The stimulus should be monetary, not fiscalIllustration by Binay SinhaSo, the economy has seen the negative effect of low food inflation: Weak farm incomes as the transfer from the rich to the poor through higher food prices was stalled; but no benefits, as the cost of borrowing has not fallen commensurately. Similarly, the consumption stimulus in the form of a large pay commission handout to government employees was much weaker than usual in the seventh pay commission. Unlike in the sixth commission, where a large stimulus took several years to run through the system, the growth boost from the seventh has already faded. And yet, there are no parallel gains, with the term premium unchanged.
Not surprisingly, then, even before the non-banking finance companies (NBFCs) braked sharply starting September last year, economic growth had started to weaken.

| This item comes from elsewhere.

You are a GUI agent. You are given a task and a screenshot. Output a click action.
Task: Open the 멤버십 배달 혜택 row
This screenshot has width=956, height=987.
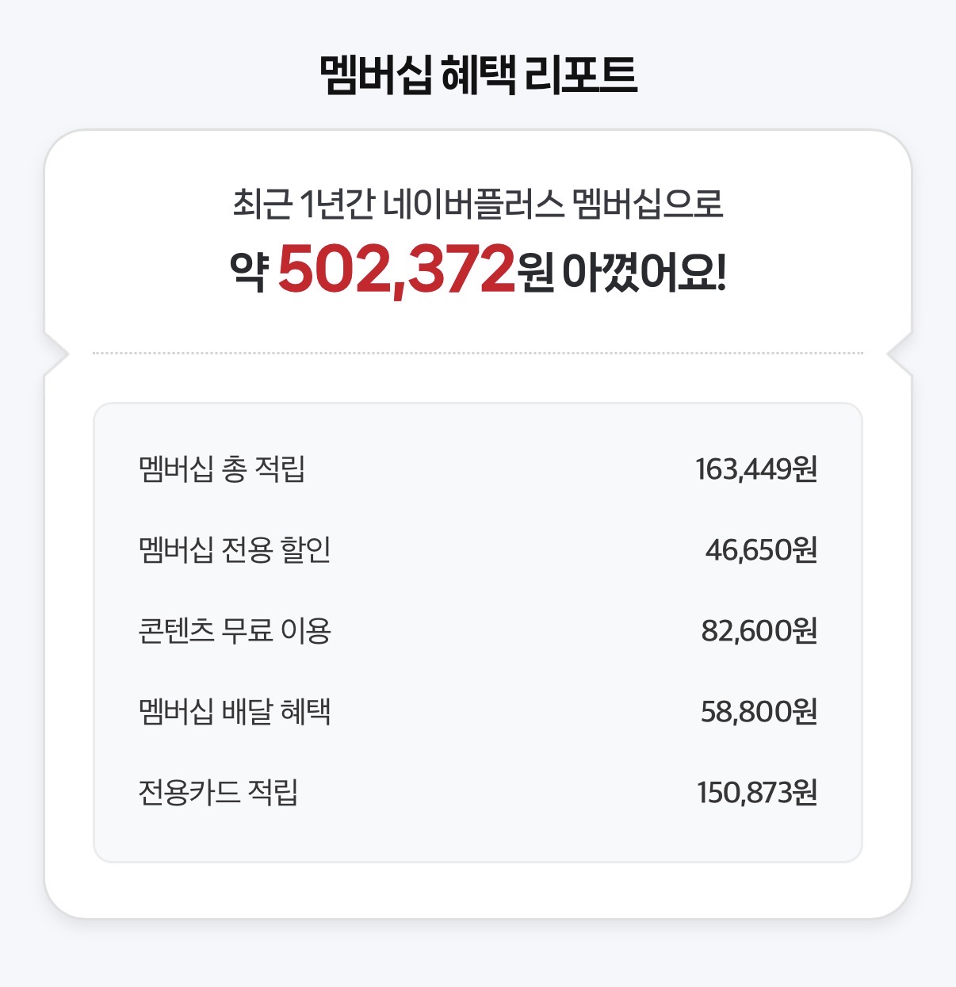[478, 711]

That it has been mostly below the 8 per cent a year target clearly has several important drivers, but a fiscal pullback without a parallel relaxation of borrowing rates is one of them.
There is no doubt that the risk of inflation flaring up again remains, and one needs to stay on guard: The recent hike in milk prices after a hiatus of two years, and a possible spike in fruits inflation (mangoes, for example, due to weather disruptions) need to be monitored carefully, for example. However, one must also be cognizant of political economy considerations and the risks they pose. If growth remains tepid for too long, and the significant interest rate reductions that are possible do not happen (for the borrower, not just in the repo rate), political pressure could push the government back to a high fiscal deficit regime (and possibly high inflation too), undoing the policy gains of the last several years. Inflation being high and volatile for most of India’s independent history was perhaps because it was politically necessary: Real output growth in agriculture averaged 2.5 per cent a year since 1960, and yet the agriculture workforce grew at 1.6 per cent a year. Without high food prices that engineered income transfers from the rich to the poor, this would have created significant social stress.
The process of interest rate correction appears to have started, with government bond yields falling by nearly 40 basis points in the last few weeks. This appears to be in anticipation of a repo rate cut on June 6, but likely also reflects relief among bond investors that the elections did not force a change at the Centre, and that the political alternative would have meant a step up in government spending.
This has a long way to go. As explained in last month’s column, borrowing rates can be up to 2 percentage points lower if the real repo rate, the term premium and credit spreads all just fall back to normal levels. Even if the Indian economy is not as rate sensitive as some others are, this scale of rate reduction can be stimulatory. If for argument’s sake mortgage rates were to fall by two percentage points, for example, it would help ease the logjam in the real estate segment a bit.
To get rates down by this extent would necessitate not just a normalisation of real repo rates, but better signaling, as well as improvement in financial system capacity. These steps need to be on the policy agenda, and not any pressure to increase consumption-boosting spending by the government.